Most companies dealing with deep learning (automotive - Comma.ai, Mobileye, various automakers, etc.) do collect large amounts of data to learn from and then use lots of computational power to train a neural network (NN) from such big data. I guess this model is mainly used because both the big data and the training algorithms should remain secret/proprietary.
If I understand it correctly the problem with deep learning is that one needs to have:
- big data to learn from
- lots of hardware to train the neural network from this big data
I am trying to think about how crowdsourcing could be used in this scenario. Is it possible to distribute the training of the NN to the crowd? I mean not to collect the big data to a central place but instead to do the training from local data on the user's hardware (in a distributed way). The result of this would be lots of trained NNs that would in the end be merged into one in a Committee of machines (CoM) way. Would such a model be possible?

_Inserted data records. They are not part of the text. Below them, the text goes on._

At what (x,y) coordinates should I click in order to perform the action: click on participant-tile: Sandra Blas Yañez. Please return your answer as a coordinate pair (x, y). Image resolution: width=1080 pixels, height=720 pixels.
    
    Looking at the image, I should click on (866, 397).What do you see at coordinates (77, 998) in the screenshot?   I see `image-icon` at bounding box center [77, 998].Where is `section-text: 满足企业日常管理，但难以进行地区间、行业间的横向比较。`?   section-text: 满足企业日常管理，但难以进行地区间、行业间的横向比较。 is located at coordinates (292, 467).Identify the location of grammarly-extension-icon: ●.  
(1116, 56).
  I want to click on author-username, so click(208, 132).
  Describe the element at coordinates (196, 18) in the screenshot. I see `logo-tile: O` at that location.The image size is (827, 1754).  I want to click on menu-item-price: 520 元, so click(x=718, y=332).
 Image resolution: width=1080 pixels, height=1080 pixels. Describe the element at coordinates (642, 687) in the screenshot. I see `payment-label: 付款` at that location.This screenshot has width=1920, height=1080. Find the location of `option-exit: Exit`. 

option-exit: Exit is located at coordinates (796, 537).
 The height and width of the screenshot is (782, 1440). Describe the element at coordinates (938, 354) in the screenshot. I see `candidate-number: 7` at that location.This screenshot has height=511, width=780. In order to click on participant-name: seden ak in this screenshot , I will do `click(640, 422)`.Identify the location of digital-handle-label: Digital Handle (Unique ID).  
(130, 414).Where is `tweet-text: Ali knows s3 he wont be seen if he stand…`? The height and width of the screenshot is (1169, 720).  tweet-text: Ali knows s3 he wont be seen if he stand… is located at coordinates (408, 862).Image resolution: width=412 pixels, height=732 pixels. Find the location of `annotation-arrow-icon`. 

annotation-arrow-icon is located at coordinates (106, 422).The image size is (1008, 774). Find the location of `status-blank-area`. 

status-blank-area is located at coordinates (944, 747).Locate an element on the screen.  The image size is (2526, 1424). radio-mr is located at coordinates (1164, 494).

Of course, the model described above does have a significant drawback - one does not have control over the data that is used for learning (users could intentionally submit wrong/fake data that would lower the quality of the final CoM). This may be dealt with by sending random data samples to the central community server for review, however.
Example: Think of a powerful smartphone using its camera to capture a road from a vehicle's dashboard and using it for training lane detection. Every user would do the training himself/herself (possibly including any manual work like input image classification for supervised learning etc.).
I wonder if the model proposed above may be viable. Or is there a better model of how to use crowdsourcing (user community) to deal with machine learning?